Ey Kûfeliler, gerçekten de Müslümanlıkta üstünlüğünüz var. Onu değiştirmediniz, bozmadınız. Sizi gerçeğe çağırdım, icabet ettiniz, kötü işleri terk edip iyiliğe koştunuz. Üstünlüğünüz, Allah ile sizin aranızda. Ancak hevâ ve hevesinize uymanızdan, uzun uzun isteklere kapılmanızdan korkuyorum. Hevâ ve hevese uymak, insanı doğruluktan, gerçekten saptırır. Uzun uzun, olmayacak isteklere kapılmak, âhireti unutturur. Bilin ki dünya, gittikçe elden çıkmadadır, âhiret, geldikçe öne gelmektedir; her ikisinin de evlâdı var, siz âhiret evlâdı olun.
Bugün iyi işler işlemeye fırsat var, soru-suâl yok. Yarınsa soru-suâl var, iyi işler işlemeye fırsat yok.
Hamd olsun Allah'a ki dostuna yardım etti, düşmanını alt etti, gerçek yardımcılarını yüceltti, sözünden dönenleri aşağılattı.
Allah'tan çekinin, Peygamberinizin Ehl-i Beyt'inden olup Allah'a itaat edenlere itaat edin. Onlar Allah'a itaat ettikçe itaat edilmeye herkesten ziyade lâyıktır.
Ama bazıları, bizim şerefimizle şeref buldukları hâlde emrimize karşı geldiler. Bize karşı ayaklandılar, cezalarını gördüler, daha da görecekler.
İçinizde, bana yardımdan çekinenlerin sözlerini dinlemeyin, onlarla görüşmeyin.
Görüşürseniz gerçeğe dâvet edin de Allah bölüğüne uysunlar."
Hutbenin burasında, Kûfe'de emniyet âmiri olan Habib el-Yarbûi oğlu Mâlik ayağa kalkıp, "Ey Mü'minlerin Emiri" dedi, "Bu çeşit adamlar zaten azlık, emredersen onları da öldürtüvereyim."
Hz. Ali, "Sübhânallâh, Sınırı aştın ey Malik, zulümle ne işim var benim. Allah, 'Kim zulüm görerek öldürülürse vârisine, öldüreni öldürmek için hak ve kudret verdik fakat öldürmede aşırı varmayın' buyurmuştur. Öldürenden başkası öldürülemez, Allah bundan nehyetti bizi, bu zulmün tâ kendisidir" buyurdu.

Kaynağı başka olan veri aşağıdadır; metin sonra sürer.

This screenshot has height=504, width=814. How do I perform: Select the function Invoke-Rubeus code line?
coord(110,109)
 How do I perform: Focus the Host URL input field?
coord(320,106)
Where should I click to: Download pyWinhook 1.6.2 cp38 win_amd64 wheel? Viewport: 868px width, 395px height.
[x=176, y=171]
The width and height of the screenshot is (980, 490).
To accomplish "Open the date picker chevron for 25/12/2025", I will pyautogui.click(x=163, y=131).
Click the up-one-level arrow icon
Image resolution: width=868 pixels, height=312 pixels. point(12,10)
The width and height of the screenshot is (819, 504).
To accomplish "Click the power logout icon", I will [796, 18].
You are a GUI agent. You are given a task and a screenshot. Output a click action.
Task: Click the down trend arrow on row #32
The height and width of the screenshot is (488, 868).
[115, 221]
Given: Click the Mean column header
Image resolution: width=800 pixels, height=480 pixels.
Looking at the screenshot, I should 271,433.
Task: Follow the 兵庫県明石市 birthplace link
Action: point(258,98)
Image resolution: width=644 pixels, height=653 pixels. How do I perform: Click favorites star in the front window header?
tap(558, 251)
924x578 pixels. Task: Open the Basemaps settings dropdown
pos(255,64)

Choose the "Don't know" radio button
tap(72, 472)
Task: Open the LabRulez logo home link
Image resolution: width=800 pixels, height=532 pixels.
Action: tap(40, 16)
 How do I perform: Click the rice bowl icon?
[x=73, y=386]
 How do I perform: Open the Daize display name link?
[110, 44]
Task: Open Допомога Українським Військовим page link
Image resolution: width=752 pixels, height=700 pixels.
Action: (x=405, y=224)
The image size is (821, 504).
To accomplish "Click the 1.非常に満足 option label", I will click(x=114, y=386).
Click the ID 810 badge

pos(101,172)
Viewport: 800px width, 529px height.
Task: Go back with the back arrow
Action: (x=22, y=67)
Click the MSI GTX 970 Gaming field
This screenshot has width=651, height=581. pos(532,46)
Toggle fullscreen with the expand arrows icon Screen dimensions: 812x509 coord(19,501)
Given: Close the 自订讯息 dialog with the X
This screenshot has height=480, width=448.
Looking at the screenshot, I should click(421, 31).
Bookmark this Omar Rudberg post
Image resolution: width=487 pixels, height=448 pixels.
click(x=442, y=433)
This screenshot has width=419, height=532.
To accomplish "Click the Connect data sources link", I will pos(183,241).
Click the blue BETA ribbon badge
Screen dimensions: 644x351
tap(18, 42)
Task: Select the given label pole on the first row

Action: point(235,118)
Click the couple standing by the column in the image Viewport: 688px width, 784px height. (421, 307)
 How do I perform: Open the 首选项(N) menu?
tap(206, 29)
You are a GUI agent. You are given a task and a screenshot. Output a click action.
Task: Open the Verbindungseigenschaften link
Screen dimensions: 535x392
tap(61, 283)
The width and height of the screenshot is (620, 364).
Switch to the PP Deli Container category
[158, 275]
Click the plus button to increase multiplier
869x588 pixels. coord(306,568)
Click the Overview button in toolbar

Söz, buraya varınca, kendisine muhalif olanlardan Avfü'l-Ezdi oğlu Ebû Berde ayağa kalkıp, Ey Mü'minlerin Emiri" dedi. "Aişe, Zübeyr ve Talha'nın başına toplananlar ne diye öldürüldü?"
Hz. Ali, "Onlar benim dostlarımı, taraftarlarımı, memurlarımı öldürdüler. Allah rahmet etsin. Rabîat'ül-Abdî'nin kardeşini, bir bölük Müslümanla katlettiler. Onlar, 'biz sizin gibi biatimizden dönmeyiz, hileye sapıp gadirde bulunmayız' demişlerdi. Onlara saldırdılar, öldürdüler. Din kardeşlerimi öldürenleri istedim, kabul etmediler. Onları Allah'ın Kitabına dâvet ettim, aramızda o hüküm versin dedim.
Yanaşmadılar. Boyunlarında biatim varken benimle savaşa giriştiler. Taraftarlarımdan bin kişinin kanı onların boynundaydı. Bu yüzden onları öldürdüm. Bunda şüphe var mı?" dedi.
Ebû Bedre, "Şüphem vardı ama şimdi gerçeği anladım, şüphem kalmadı, sen, insanları doğru yola sevk eden bir imamsın, reyin doğru" dedi.